Almost a year later, Google's vision of how a smartphone can become a
trusted, all-knowing assistant is rolling out to consumers in the form
of Google Now. It's a feature of the newest iteration of Android, Jelly
Bean, which is so far available on only a handful of smartphones, and
suggests that Google has ambitions to go well beyond what Siri has shown
so far.
Google Now doesn't have a pretend personality like Apple's sassy assistant, instead just appearing as a familiar search box.
But just like Siri, it can take voice commands related to phone
functions such as setting reminders or sending messages, and field
requests for information such as "How old is the Eiffel Tower?" and
"Where can I find a good Chinese restaurant?"
Also like Siri, Google Now responds with speech. However, rather than
passing along queries to third-party services such as Yelp for answers,
Google's helper makes use of the company's recently launched
Knowledge Graph, a database that categorizes information in useful ways (see "
Google's New Brain Could Have a Big Impact").
Google Now also introduces a new trick. It combines the constant
stream of data a smartphone collects on its owner with clues about the
person's life that Google can sift from Web searches
and e-mails to guess what he or she would ask it for next. This enables
Google Now not only to meet a user's needs but also, in some cases, to
preëmpt them. Virtual index cards appear offering information it thinks
you need to know at a particular time.
"That's actually been a goal for us with Android from the beginning," says Hugo Barra, director of
product management
for Android, when asked why Google has moved to position a souped-up
version of search at the heart of Android. The desire to offer useful
information without a person even asking "comes from Larry [Page,
Google's cofounder]," adds Barra, "if you read the
[2012] founders' letter, he said that one of the company goals is to get out of the way of the user."
Barra adds that the intimacy of people's relationships with their
smartphones makes Android one of the best places to take that to an
extreme—by pulling together everything Google knows about the world, and
you. "The best thing about Google Now is that it uses every system that
Google has built in the last 10 years. It touches almost every back-end
system at Google," says Barra, and hides that power behind a simple,
automatic interface. The result, he says, is an "increase in a person's
tranquility, as opposed to having to install an app or do a search or
open the browser to navigate to a webpage."
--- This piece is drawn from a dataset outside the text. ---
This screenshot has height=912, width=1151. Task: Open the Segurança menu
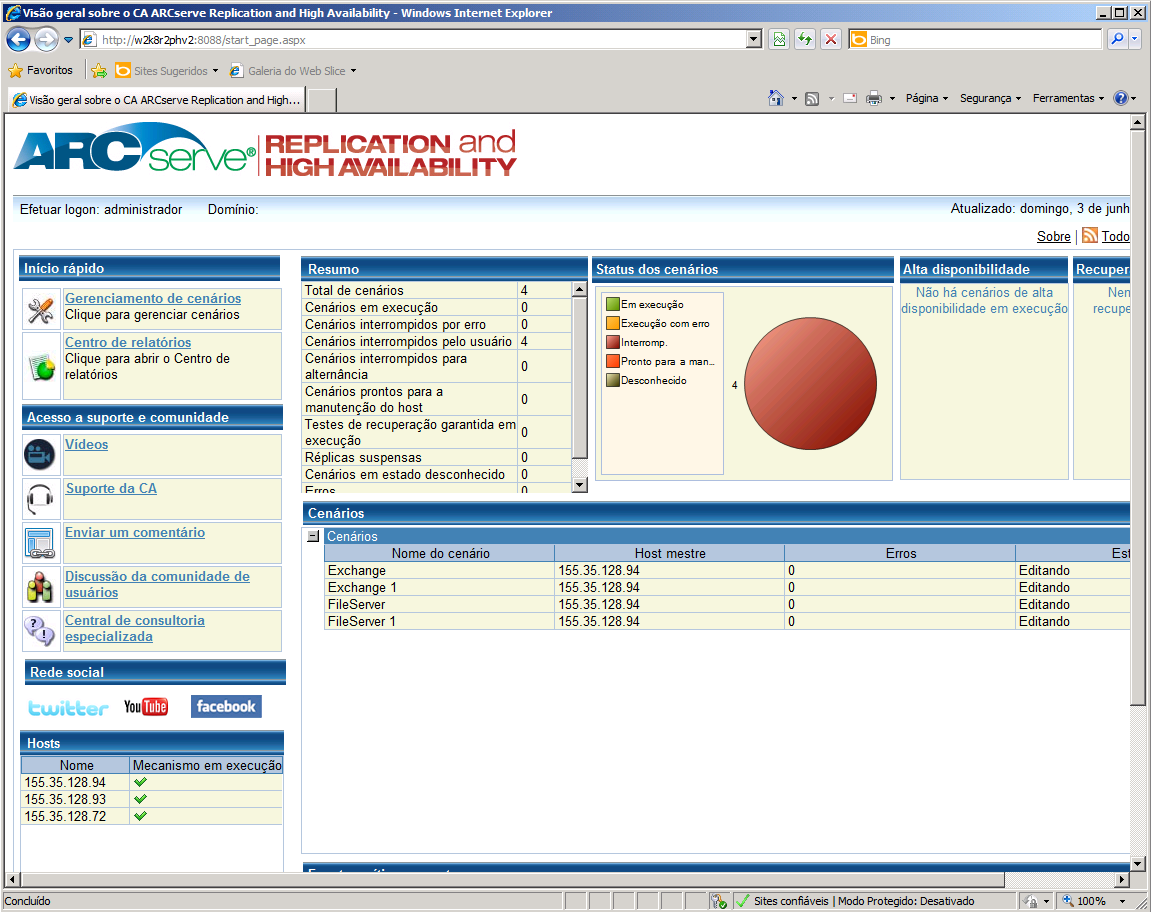click(x=990, y=98)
Most of us rely heavily on Google's search capability, whatever
smartphone we own. But having the search engine come to you, rather than
vice versa, can be uncanny. Thanks to Google Now, as I stroll around
San Francisco, live bus times are offered to me whenever I pull my phone
from my pocket at a bus stop. And when I get up in the morning, Google
Now presents a panel summarizing my optimum transit journey to work
along with specific buses and an estimate of the time the trip will
take. (If I drove to work, it would show a driving route and traffic
conditions.) Google Now will show the status of a flight if an airline
confirmation e-mail in my inbox shows I'll be taking it or if I did a
Google Web search for a flight number from my work computer—providing
I've logged into my Google account. The search history trick is also
used to guess which sports results you want to know about. I searched
for "Giants playoffs" once. Combined with my location, this means I now
automatically see a live score for San Francisco Giants games and the final score once they're over.